- Color of berry skin: Noir
- Species: Vitis vinifera
- Also called: See list of synonyms
- Origin: Italy
- VIVC number: 9585

= Pollera nera =

Variety of grape

Pollera nera is a red Italian wine grape variety that is grown primarily in the Liguria wine region and northwest Tuscany. Ampelographers believe that the vine has a very long winemaking history but it is rarely seen today. It is believed to have been descended from the Chianti wine grape Mammolo and the Corsican wine grape Sciacarello which would make it a half-sibling of Colombana nera.

==DOC wines==
Pollera nera is a permitted variety in the Denominazione di origine controllata (DOC) wines of Colli di Luni that spans across the border between Liguria and Tuscany.
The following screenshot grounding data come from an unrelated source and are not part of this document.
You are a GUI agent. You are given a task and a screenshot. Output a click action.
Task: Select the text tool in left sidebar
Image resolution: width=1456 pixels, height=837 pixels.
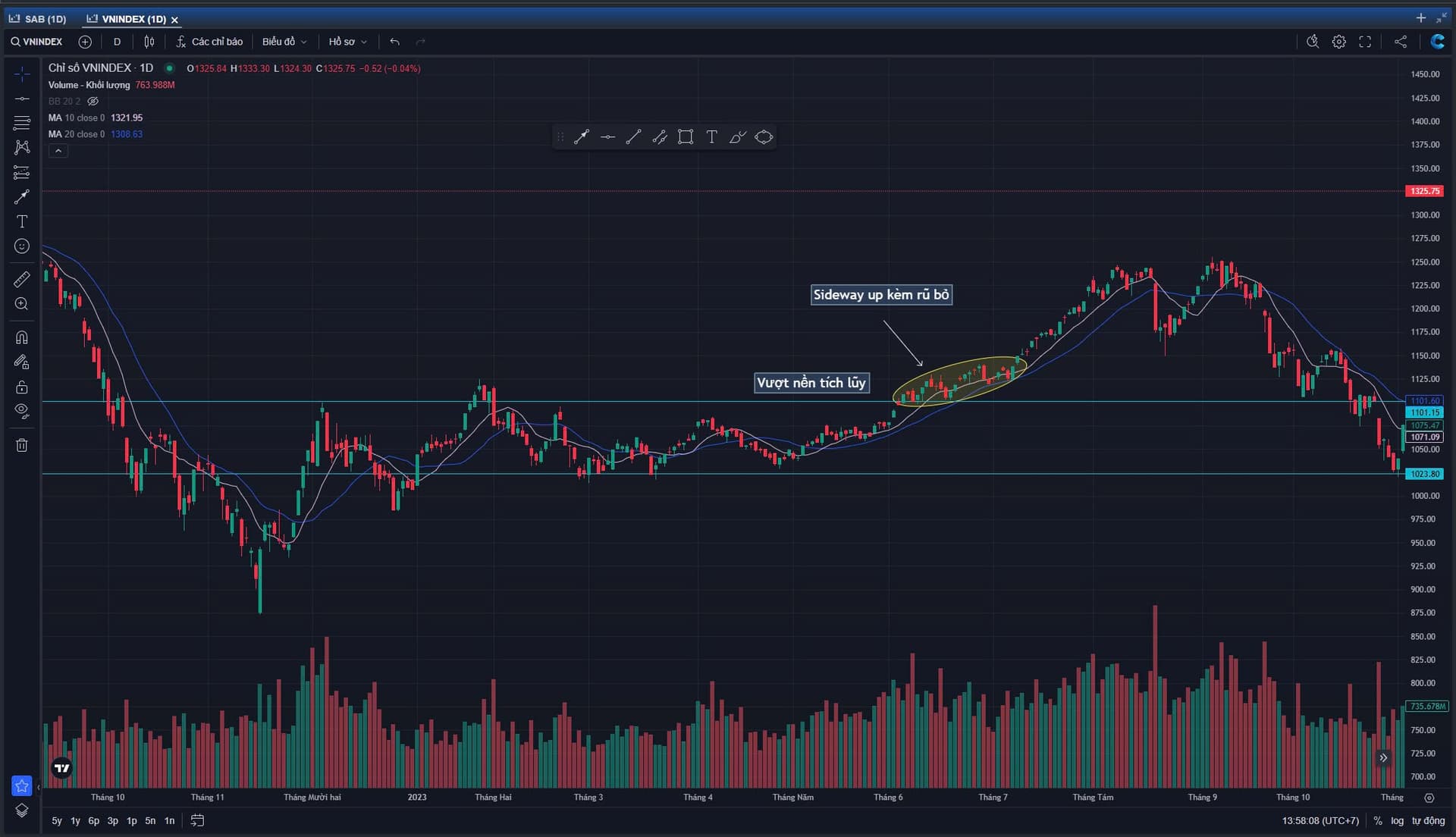point(21,221)
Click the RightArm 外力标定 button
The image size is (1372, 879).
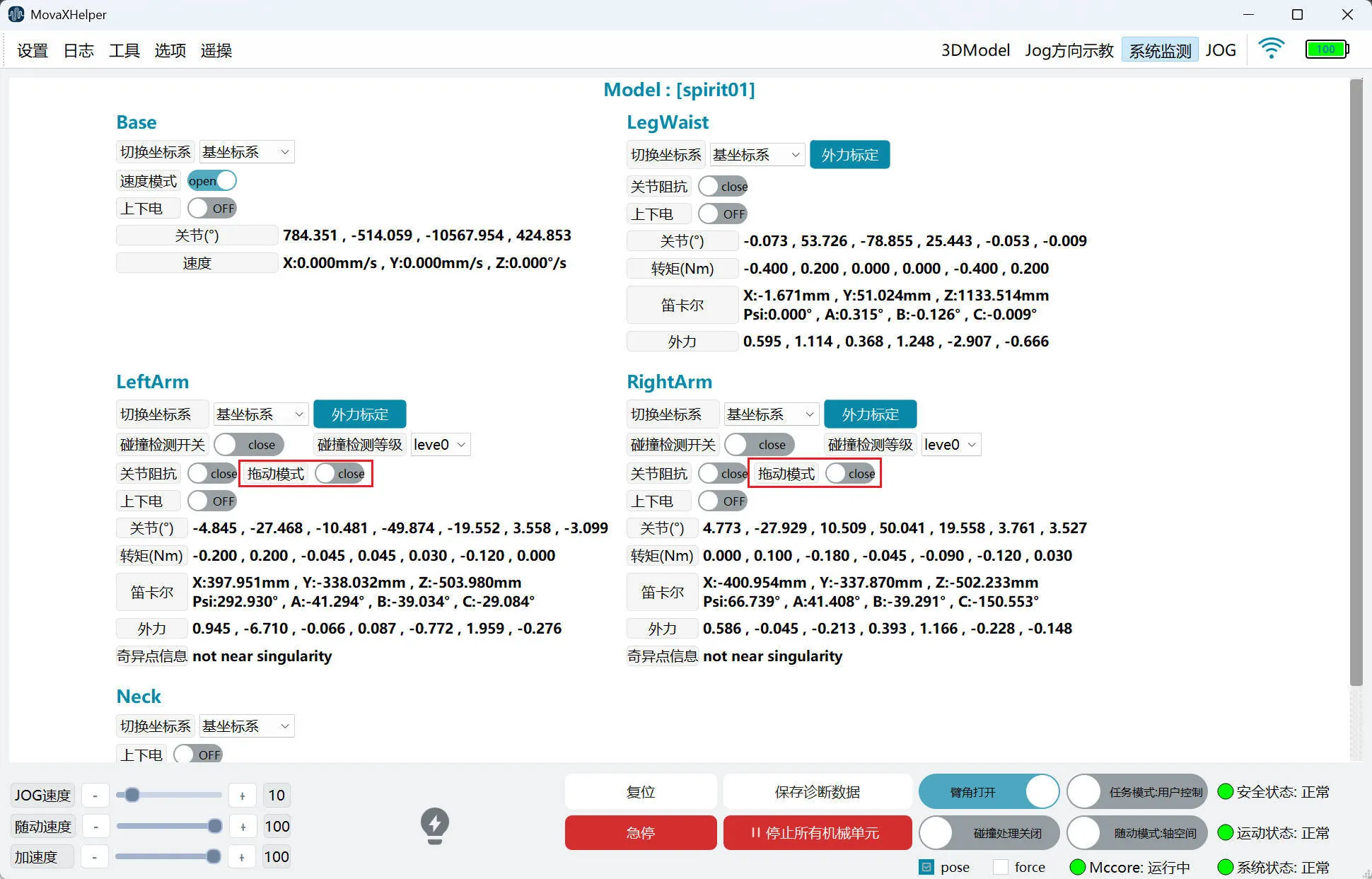(870, 414)
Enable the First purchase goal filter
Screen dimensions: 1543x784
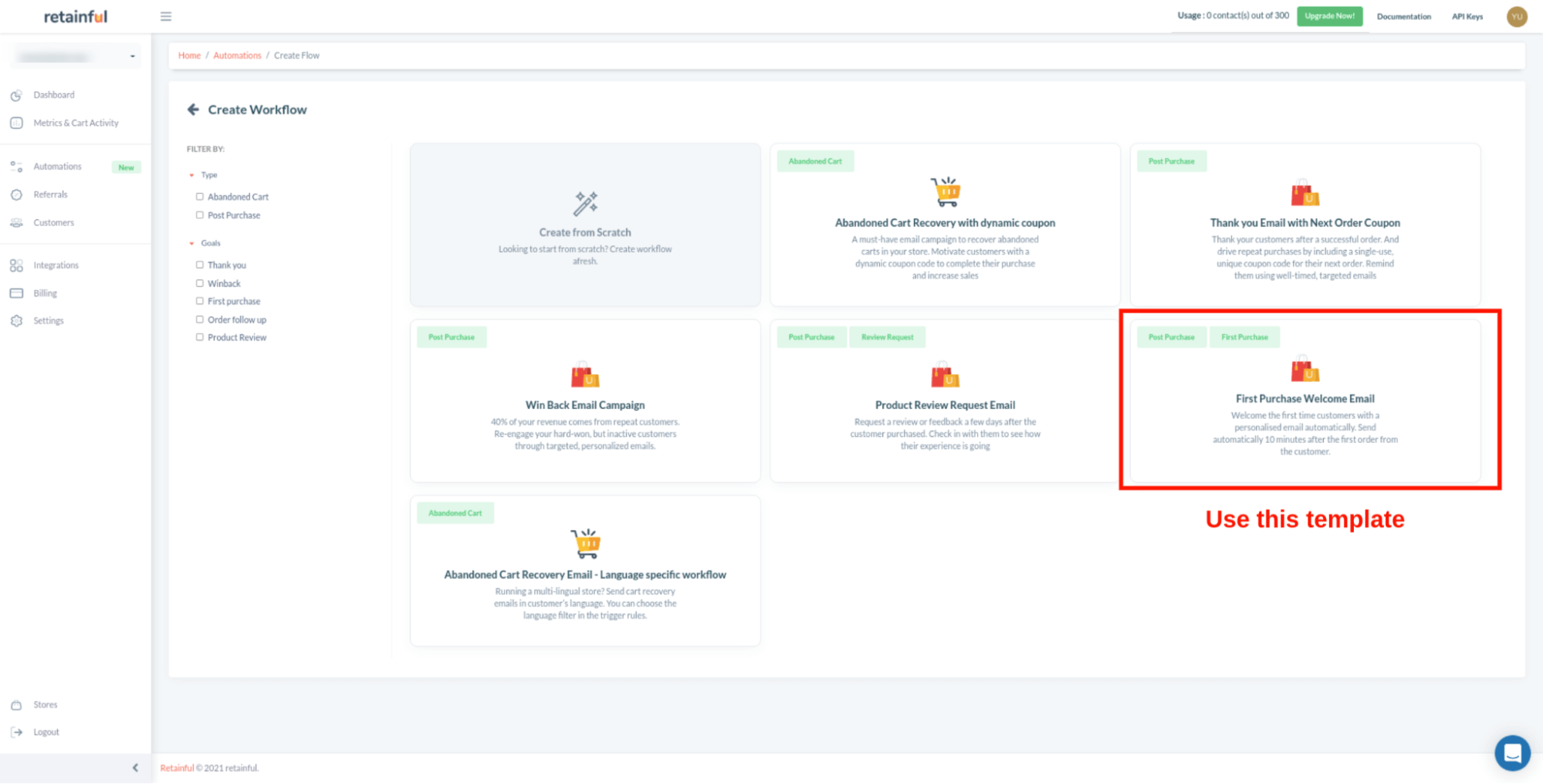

Here the red wines are primarily Sangiovese (60-70%) with Pollera nera, Canaiolo and Ciliegiolo collectively making up 15-40% of the blend and other local red varieties permitted up to a maximum of 25%. Grapes destined for the DOC wine must harvested to a yield no greater than 12 tonnes/hectare with the finished wine needing to attain a minimum alcohol level of at least 11.5%. A riserva bottling can also be produced with wines that attain at least 12.5% alcohol level and are aged a minimum of two years prior to release.

==Synonyms==
Over the years Pollera nera has been known under a variety of synonyms including Corlaga, Corlage, Palera, Polera, Pollara nera and Pollora Nera.